Pick out every line in the items below that contains the word "perform".

**RECORDS SUPPLIED**

--------------------------------------------------

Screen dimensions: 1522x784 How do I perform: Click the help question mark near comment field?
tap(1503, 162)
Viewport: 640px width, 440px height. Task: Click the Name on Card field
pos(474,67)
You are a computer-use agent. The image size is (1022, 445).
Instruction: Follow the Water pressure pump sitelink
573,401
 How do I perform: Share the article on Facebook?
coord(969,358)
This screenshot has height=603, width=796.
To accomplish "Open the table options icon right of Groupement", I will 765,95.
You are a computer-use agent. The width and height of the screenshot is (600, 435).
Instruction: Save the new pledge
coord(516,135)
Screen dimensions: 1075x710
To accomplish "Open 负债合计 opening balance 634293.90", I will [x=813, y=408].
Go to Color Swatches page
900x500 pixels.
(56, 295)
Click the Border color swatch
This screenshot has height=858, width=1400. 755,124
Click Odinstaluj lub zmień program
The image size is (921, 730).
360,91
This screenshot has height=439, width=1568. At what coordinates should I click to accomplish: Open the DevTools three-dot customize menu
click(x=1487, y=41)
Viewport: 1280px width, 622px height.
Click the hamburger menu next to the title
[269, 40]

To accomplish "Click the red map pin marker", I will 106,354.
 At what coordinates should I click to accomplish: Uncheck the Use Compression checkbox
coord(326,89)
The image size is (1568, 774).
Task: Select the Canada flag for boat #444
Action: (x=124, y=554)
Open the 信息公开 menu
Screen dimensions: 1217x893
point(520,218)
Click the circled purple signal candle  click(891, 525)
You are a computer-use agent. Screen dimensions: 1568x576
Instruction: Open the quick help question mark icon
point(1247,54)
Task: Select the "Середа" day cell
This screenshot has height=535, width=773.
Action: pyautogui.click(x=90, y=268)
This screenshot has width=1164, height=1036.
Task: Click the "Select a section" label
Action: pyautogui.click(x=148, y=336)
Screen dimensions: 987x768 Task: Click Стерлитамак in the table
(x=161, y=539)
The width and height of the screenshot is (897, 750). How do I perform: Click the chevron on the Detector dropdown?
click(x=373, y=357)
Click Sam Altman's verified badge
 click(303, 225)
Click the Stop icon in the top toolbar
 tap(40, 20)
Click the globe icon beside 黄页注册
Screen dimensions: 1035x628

--------------------------------------------------

**SOLUTION TO THIS PROBLEM**
Screen dimensions: 1522x784 How do I perform: Click the help question mark near comment field?
 How do I perform: Share the article on Facebook?
The width and height of the screenshot is (897, 750). How do I perform: Click the chevron on the Detector dropdown?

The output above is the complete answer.